The Regulatory Mechanisms of Dynamin-Related Protein 1 in Tumor Development and Therapy

Abstract

Background: Various types of tumors are likely to acquire drug resistance over time. Hence, the development of novel therapies to overcome drug resistance is critical. Studies have demonstrated that drug resistance is closely associated with the dynamic regulation of mitochondria in tumor cells. The dynamin-related protein 1 (Drp1) is involved in the regulation of mitochondrial fission and plays an important role in maintaining mitochondrial morphology, function, and distribution. It is a key protein in mitochondrial quality control. Drp1 is a GTPase localized to the cytoplasm and is a potential target in cancer therapy. A variety of drugs targeting Drp1 have shown great promise in reducing the viability and proliferation of cancer cells.
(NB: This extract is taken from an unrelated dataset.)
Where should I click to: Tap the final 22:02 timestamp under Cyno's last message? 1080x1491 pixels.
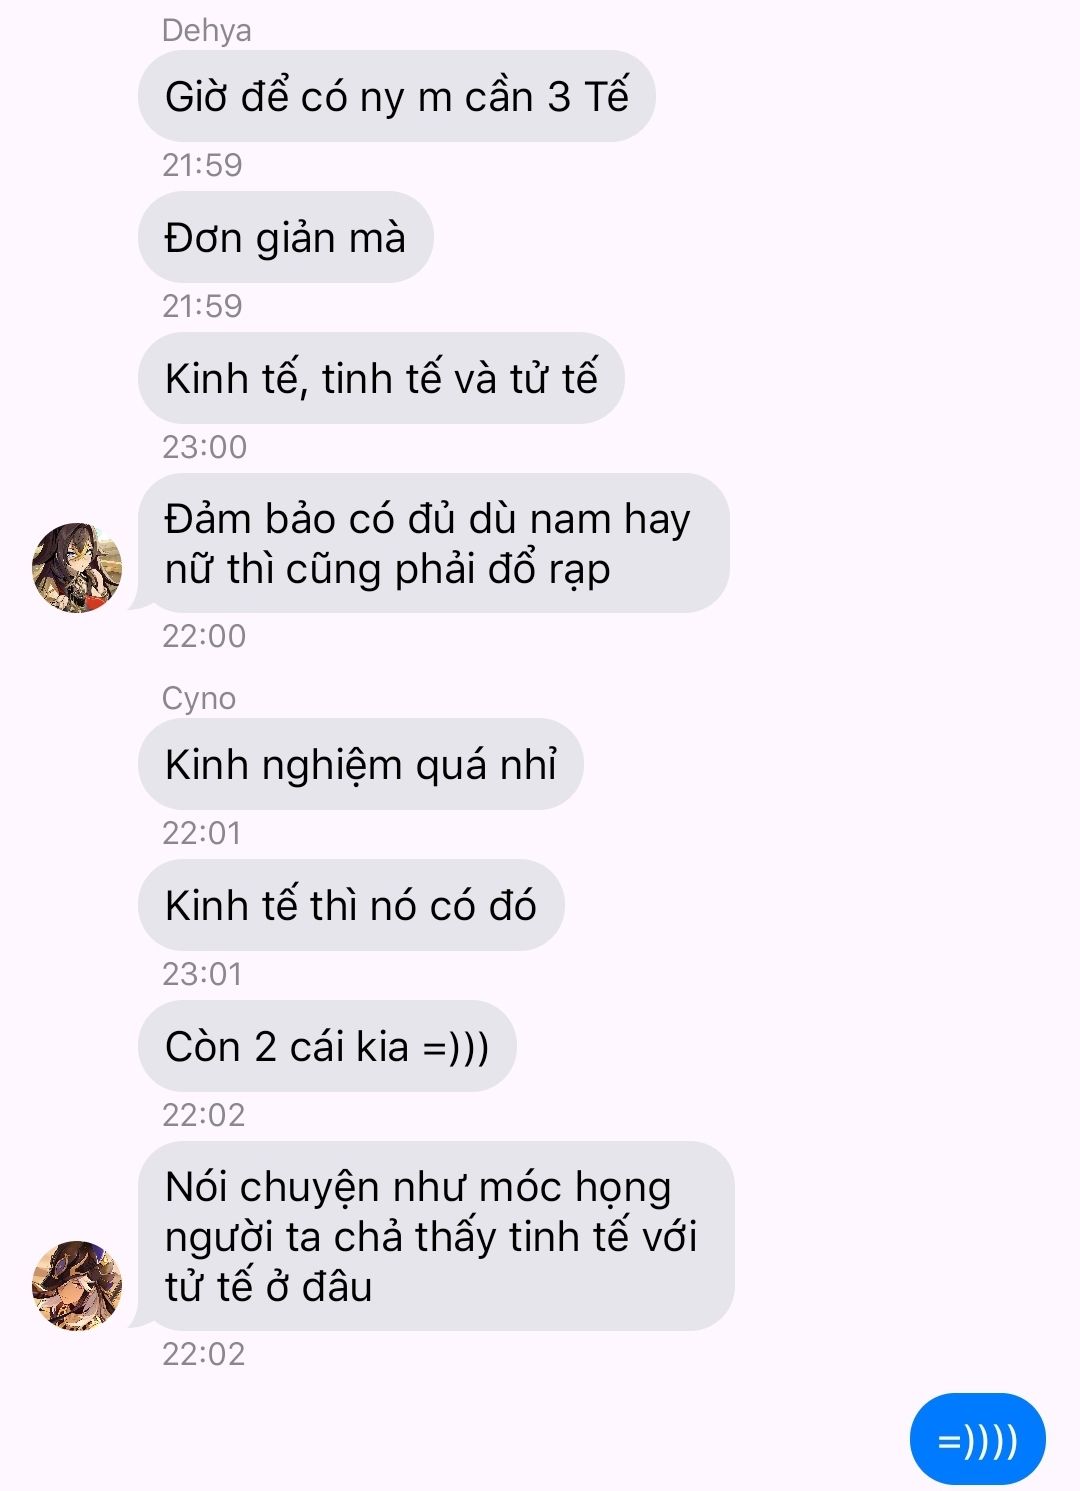point(203,1354)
The dynamic regulation of Drp1-mediated mitochondria is closely associated with tumor development, and treatment. Aim: In this article, the authors reviewed the occurrence and progression of mitochondrial fission regulated by Drp1, and its influence on cell cycle, autophagy, apoptosis, migration, invasion, the molecular mechanism of tumor stemness, and metabolic reprogramming. Targeted inhibition of Drp1 and mitochondrial fission could reduce or prevent tumor occurrence and progression in a variety of cancers. Drp1 inhibitors could reduce tumor stemness and enhance tumor sensitivity to chemotherapeutic drugs. Conclusion: Research into identifying compounds that could specifically target Drp1 will be valuable for overcoming drug resistance in tumors.

Keywords: antitumor effects; apoptosis; dynamin-related protein 1 (Drp1); invasion and migration; mitophagy; targeted drugs.